If you take too much (overdose)

Immediately telephone your doctor or the Poisons Information Centre (telephone 13 11 26) for advice or go to Accident and Emergency at your nearest hospital if you think that you or anyone else may have taken too much of this medicine. Do this even if there are no signs of discomfort or poisoning. You may need urgent medical attention.

While you are using this medicine

Things you must do

If you are about to start taking a new medicine, tell your doctor and pharmacist that you are taking itraconazole.

Tell any other doctors, dentists, and pharmacists who treat you that you are taking this medicine.

If you must take itraconazole continuously for more than one month, you may need regular blood checks to make sure that your liver is not affected.

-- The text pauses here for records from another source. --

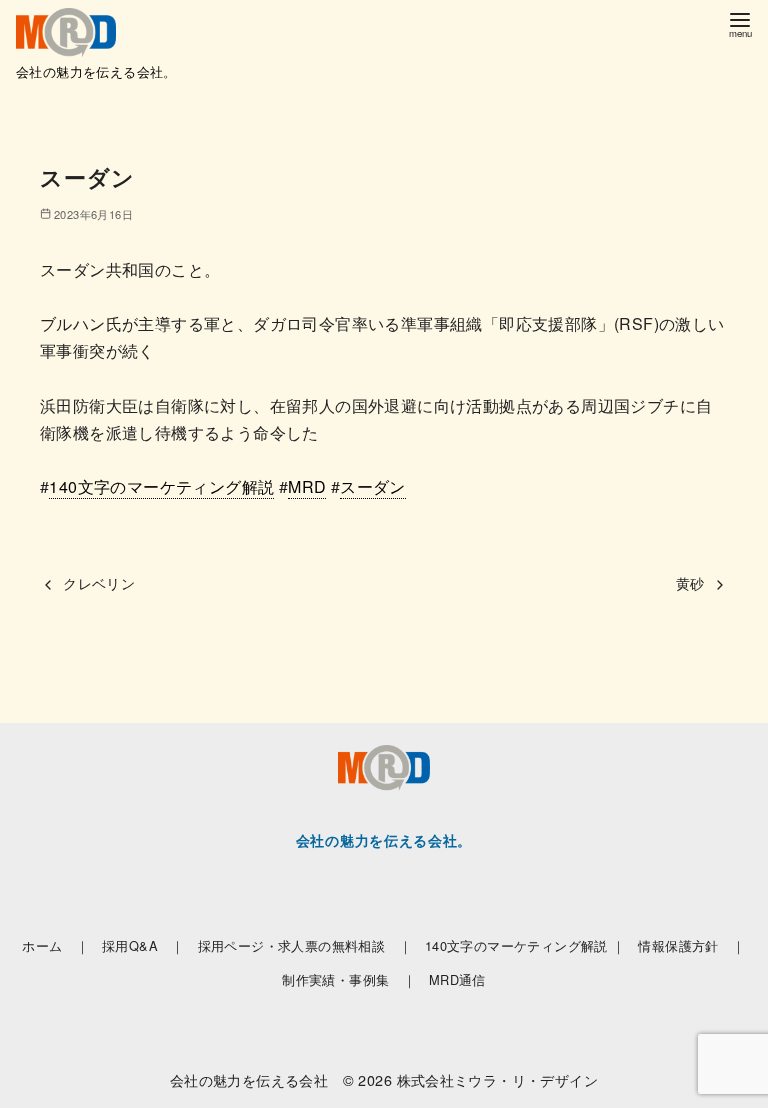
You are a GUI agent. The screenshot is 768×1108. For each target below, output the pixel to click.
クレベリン (99, 582)
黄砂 (690, 582)
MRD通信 (457, 979)
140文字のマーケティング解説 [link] (161, 486)
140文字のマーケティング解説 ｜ (525, 945)
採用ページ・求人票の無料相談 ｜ (305, 945)
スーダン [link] (373, 486)
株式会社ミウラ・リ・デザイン (498, 1079)
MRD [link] (307, 486)
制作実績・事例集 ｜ (349, 979)
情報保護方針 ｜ (691, 945)
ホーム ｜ (55, 945)
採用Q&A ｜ (143, 945)
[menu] (740, 23)
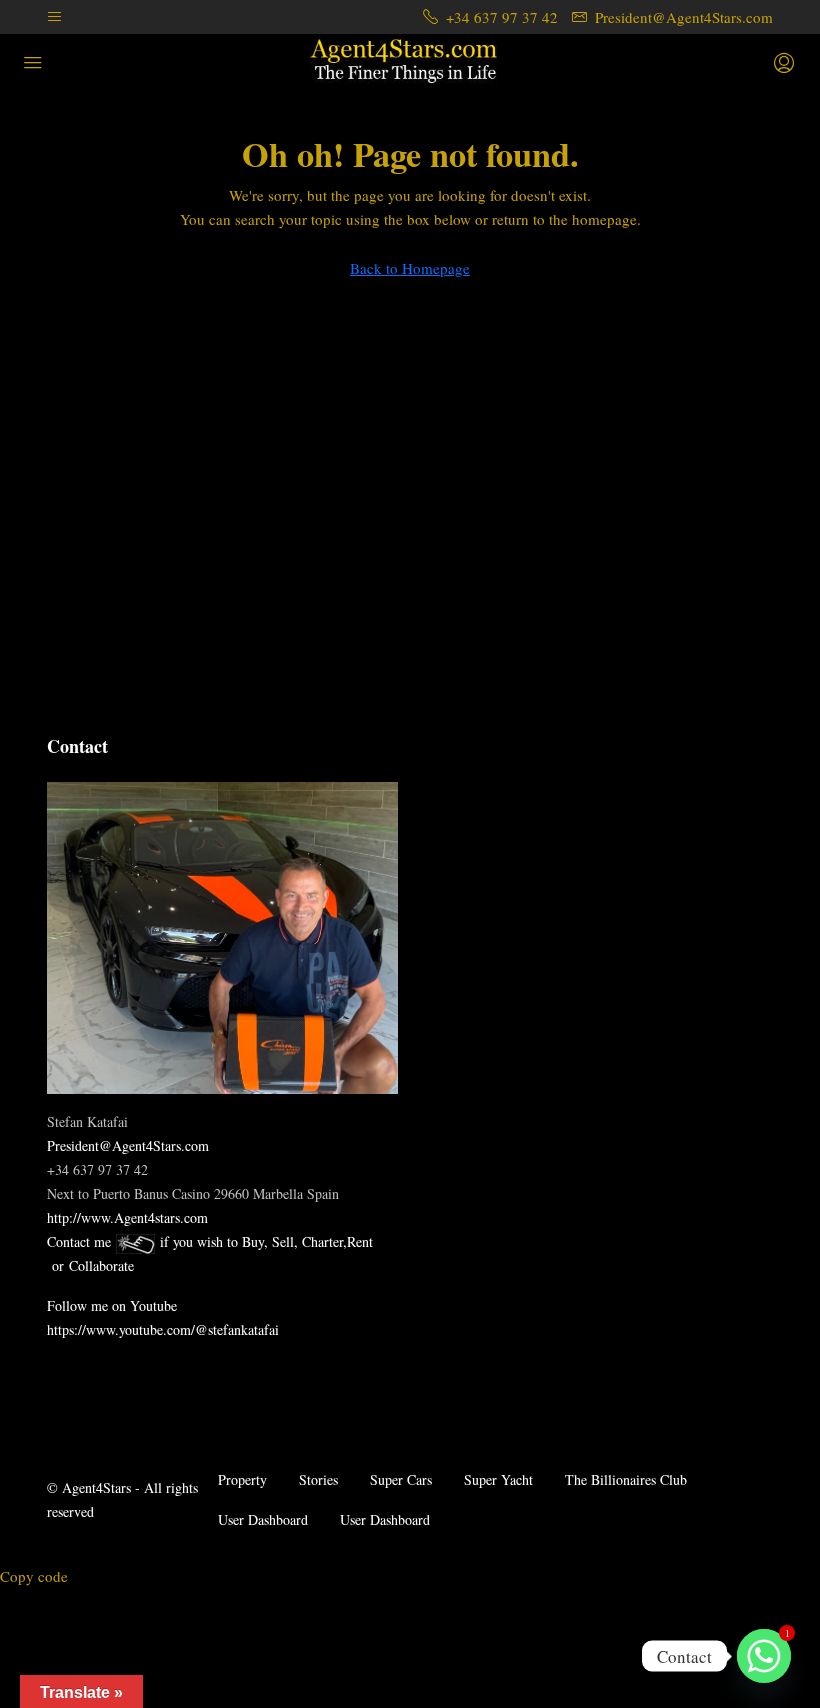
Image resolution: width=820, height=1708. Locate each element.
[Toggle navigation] (54, 17)
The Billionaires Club (626, 1479)
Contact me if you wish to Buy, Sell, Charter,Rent (210, 1241)
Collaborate (101, 1265)
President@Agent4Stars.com (128, 1145)
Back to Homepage (410, 268)
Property (242, 1479)
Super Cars (401, 1479)
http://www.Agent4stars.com (127, 1217)
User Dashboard (263, 1519)
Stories (318, 1479)
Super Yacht (498, 1479)
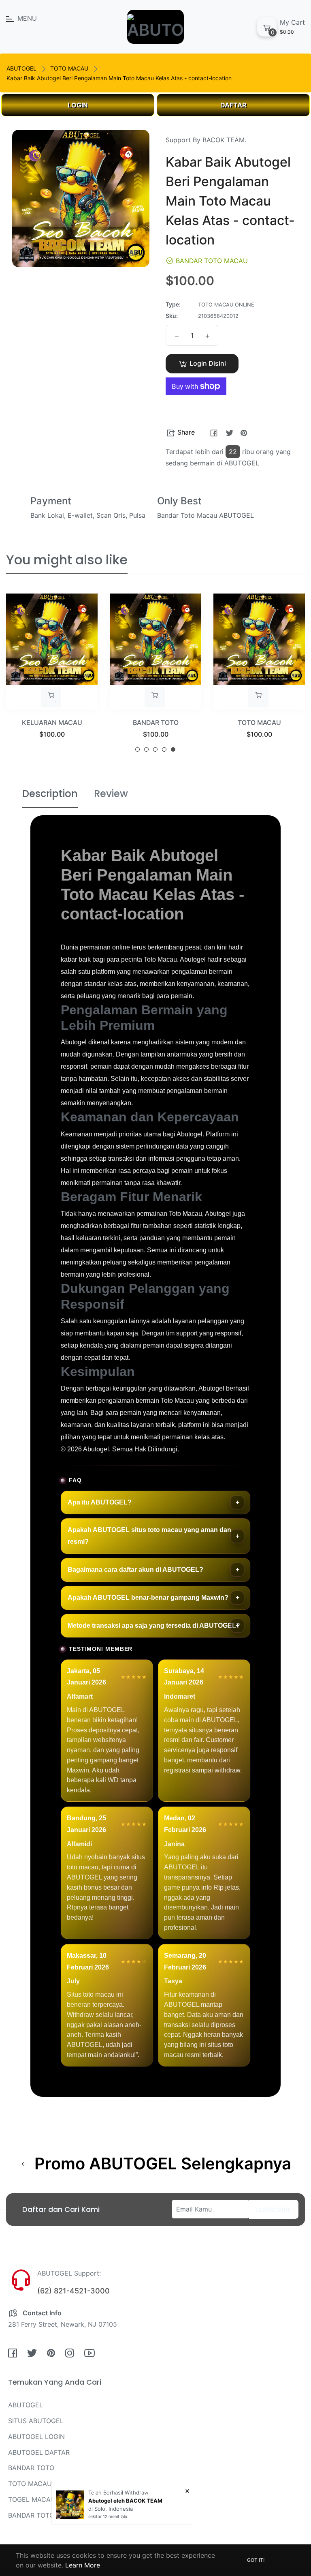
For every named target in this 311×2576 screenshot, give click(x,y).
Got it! (255, 2560)
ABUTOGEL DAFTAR (39, 2452)
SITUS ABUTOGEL (36, 2421)
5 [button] (173, 749)
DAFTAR (233, 105)
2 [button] (146, 749)
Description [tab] (50, 793)
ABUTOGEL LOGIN (36, 2436)
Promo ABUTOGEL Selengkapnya (160, 2163)
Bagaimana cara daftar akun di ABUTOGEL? (135, 1569)
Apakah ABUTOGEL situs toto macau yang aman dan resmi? (149, 1535)
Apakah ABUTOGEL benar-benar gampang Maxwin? (148, 1597)
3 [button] (155, 749)
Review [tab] (111, 793)
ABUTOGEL (21, 68)
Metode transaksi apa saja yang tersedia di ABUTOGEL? (154, 1625)
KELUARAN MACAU (52, 722)
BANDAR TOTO (156, 722)
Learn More (82, 2565)
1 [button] (137, 749)
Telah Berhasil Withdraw (118, 2492)
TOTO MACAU (69, 68)
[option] (52, 676)
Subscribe (274, 2210)
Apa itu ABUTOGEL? (100, 1502)
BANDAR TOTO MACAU (44, 2515)
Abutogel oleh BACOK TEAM (125, 2500)
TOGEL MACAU (31, 2499)
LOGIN (78, 105)
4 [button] (164, 749)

If you become pregnant while taking itraconazole, tell your doctor immediately.

If there is any chance of you becoming pregnant, talk to your doctor about the need for highly effective contraception.

Once you have finished taking itraconazole, you should continue using highly effective contraception until you have had your next period.

Things you must not do

Do not take itraconazole to treat any other complaints unless your doctor tells you to.

Do not give itraconazole to anyone else, even if they have the same condition as you.

Do not stop taking your medicine or lower the dosage without checking with your doctor.

Things to be careful of

Be careful driving or operating machinery. You may feel dizzy while taking this capsules. If you experience this or similar effects, you should avoid driving and using machines. Make sure you know how you react to this capsules before you drive a car, operate machinery or do nothing else that could be dangerous if you are dizzy or highlighted.

Side effects

Tell your doctor or pharmacist as soon as possible if you do not feel well while you are taking this medicine.

This medicine helps most people with fungal infections, but it may have unwanted side effects in a few people. All medicines can have side effects. Sometimes they are serious, most of the time they are not. You may need medical treatment if you get some side effects.

Do not be alarmed by the following lists of side effects. You may not experience any of them.

Ask your doctor or pharmacist to answer any questions you may have.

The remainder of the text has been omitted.